ASSIGNMENT> Isolate every line in the records below with "column" in it.

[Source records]
○ ○ ○ ○ ○
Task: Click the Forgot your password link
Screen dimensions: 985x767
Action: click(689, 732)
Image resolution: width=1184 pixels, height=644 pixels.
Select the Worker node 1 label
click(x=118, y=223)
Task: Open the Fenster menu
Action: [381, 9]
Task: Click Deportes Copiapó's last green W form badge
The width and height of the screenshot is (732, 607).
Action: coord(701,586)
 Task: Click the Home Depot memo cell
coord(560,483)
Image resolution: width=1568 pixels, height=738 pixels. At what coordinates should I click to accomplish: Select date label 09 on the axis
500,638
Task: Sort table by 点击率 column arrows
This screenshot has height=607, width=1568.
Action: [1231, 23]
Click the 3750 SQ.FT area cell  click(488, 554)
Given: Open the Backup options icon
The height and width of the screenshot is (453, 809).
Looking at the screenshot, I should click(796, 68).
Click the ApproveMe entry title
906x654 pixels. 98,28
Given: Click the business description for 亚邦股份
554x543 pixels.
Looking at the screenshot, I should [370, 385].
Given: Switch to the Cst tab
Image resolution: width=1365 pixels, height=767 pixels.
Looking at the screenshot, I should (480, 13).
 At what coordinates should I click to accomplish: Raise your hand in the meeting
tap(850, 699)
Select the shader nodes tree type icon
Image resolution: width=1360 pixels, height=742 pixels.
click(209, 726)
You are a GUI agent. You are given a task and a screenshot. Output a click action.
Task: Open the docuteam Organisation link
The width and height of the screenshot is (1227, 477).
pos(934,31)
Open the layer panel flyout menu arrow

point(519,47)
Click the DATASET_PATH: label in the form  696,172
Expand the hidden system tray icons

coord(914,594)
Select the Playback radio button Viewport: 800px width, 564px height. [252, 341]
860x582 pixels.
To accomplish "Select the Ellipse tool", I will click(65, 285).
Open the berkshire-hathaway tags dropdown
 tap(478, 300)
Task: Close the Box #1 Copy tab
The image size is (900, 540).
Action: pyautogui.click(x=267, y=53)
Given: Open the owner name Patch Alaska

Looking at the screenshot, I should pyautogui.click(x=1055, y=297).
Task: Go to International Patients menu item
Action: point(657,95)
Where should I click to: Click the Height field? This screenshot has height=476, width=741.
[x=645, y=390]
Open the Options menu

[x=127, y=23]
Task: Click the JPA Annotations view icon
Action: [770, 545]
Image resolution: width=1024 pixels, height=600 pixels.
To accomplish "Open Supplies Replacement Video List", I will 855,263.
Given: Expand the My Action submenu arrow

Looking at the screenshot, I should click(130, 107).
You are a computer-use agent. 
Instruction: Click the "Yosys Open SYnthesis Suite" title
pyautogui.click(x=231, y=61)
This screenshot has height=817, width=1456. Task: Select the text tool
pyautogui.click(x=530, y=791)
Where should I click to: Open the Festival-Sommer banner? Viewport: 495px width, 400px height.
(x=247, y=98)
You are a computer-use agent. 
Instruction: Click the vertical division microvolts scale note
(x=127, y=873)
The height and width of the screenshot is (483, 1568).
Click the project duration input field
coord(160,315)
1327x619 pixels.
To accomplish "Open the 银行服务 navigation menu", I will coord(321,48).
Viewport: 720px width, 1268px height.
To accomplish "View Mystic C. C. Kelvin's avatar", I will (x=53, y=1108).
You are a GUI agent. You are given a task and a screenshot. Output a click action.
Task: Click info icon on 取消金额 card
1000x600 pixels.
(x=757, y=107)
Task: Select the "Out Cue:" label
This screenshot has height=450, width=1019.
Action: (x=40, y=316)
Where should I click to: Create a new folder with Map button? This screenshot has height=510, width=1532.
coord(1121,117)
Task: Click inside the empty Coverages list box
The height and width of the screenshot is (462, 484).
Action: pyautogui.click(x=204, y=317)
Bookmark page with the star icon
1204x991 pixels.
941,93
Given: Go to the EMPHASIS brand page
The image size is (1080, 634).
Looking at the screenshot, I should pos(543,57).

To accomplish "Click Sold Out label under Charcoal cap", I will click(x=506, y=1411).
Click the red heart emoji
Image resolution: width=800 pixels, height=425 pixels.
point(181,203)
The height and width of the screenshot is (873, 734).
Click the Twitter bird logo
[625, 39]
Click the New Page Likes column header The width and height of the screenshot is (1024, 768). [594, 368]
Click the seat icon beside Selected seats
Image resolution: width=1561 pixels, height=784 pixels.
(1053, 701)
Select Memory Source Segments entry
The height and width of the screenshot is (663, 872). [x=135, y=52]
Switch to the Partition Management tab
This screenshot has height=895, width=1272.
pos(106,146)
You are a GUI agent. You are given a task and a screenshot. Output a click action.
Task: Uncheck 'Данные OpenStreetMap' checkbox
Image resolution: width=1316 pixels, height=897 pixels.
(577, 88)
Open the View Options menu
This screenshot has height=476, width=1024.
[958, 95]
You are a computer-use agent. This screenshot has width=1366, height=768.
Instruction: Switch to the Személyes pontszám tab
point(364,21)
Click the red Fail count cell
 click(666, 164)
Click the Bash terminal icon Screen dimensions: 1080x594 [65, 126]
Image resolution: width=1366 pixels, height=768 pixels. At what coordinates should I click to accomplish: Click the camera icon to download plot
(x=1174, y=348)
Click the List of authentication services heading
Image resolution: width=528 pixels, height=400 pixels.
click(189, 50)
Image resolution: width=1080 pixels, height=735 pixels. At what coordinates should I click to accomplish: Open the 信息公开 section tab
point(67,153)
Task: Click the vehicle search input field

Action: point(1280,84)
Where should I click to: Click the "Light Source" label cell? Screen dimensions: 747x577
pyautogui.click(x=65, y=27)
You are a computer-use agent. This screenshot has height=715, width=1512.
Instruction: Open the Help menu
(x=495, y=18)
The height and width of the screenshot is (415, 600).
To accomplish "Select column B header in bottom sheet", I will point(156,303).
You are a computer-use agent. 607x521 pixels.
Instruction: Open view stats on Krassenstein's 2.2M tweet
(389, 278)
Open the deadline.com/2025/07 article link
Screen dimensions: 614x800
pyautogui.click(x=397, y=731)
○ ○ ○ ○ ○
WRITTEN REPLY>
Task: Sort table by 点击率 column arrows
Click the New Page Likes column header The width and height of the screenshot is (1024, 768). [594, 368]
To accomplish "Select column B header in bottom sheet", I will point(156,303).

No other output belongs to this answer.